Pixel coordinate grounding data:
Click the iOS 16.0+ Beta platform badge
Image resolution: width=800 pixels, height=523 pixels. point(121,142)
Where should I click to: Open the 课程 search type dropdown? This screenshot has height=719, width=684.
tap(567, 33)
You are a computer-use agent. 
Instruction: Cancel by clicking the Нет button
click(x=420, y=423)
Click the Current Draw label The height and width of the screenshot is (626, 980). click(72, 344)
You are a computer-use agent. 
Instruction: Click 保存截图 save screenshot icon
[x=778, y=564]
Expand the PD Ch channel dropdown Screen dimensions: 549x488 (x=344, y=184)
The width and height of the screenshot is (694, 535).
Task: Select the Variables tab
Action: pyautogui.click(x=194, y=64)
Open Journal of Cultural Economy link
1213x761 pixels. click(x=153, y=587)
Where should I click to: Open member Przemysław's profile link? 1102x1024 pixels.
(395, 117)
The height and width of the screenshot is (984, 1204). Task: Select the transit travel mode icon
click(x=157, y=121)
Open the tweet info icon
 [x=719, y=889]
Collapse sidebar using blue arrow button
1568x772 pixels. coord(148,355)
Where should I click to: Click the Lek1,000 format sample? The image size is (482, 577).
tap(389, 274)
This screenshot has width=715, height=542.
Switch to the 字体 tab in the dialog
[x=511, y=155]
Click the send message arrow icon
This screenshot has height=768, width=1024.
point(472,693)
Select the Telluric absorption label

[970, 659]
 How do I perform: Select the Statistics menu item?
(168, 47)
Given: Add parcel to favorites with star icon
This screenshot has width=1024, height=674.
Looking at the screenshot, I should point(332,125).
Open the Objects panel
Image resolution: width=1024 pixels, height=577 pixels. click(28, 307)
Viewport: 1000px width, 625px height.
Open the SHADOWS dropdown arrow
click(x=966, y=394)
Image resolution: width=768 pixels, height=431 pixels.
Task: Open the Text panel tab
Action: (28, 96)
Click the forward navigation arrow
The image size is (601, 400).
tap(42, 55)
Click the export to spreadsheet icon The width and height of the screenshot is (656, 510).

• [Exercise requirements]: Give exactly the lines from the one with "Instruction: Click 保存截图 save screenshot icon" to the end of the entries, nothing before them.

• [Output]:
Instruction: Click 保存截图 save screenshot icon
[x=778, y=564]
Expand the PD Ch channel dropdown Screen dimensions: 549x488 (x=344, y=184)
The width and height of the screenshot is (694, 535).
Task: Select the Variables tab
Action: pyautogui.click(x=194, y=64)
Open Journal of Cultural Economy link
1213x761 pixels. click(x=153, y=587)
Where should I click to: Open member Przemysław's profile link? 1102x1024 pixels.
(395, 117)
The height and width of the screenshot is (984, 1204). Task: Select the transit travel mode icon
click(x=157, y=121)
Open the tweet info icon
 [x=719, y=889]
Collapse sidebar using blue arrow button
1568x772 pixels. coord(148,355)
Where should I click to: Click the Lek1,000 format sample? The image size is (482, 577).
tap(389, 274)
This screenshot has width=715, height=542.
Switch to the 字体 tab in the dialog
[x=511, y=155]
Click the send message arrow icon
This screenshot has height=768, width=1024.
point(472,693)
Select the Telluric absorption label

[970, 659]
 How do I perform: Select the Statistics menu item?
(168, 47)
Given: Add parcel to favorites with star icon
This screenshot has width=1024, height=674.
Looking at the screenshot, I should point(332,125).
Open the Objects panel
Image resolution: width=1024 pixels, height=577 pixels. click(28, 307)
Viewport: 1000px width, 625px height.
Open the SHADOWS dropdown arrow
click(x=966, y=394)
Image resolution: width=768 pixels, height=431 pixels.
Task: Open the Text panel tab
Action: (28, 96)
Click the forward navigation arrow
The image size is (601, 400).
tap(42, 55)
Click the export to spreadsheet icon The width and height of the screenshot is (656, 510).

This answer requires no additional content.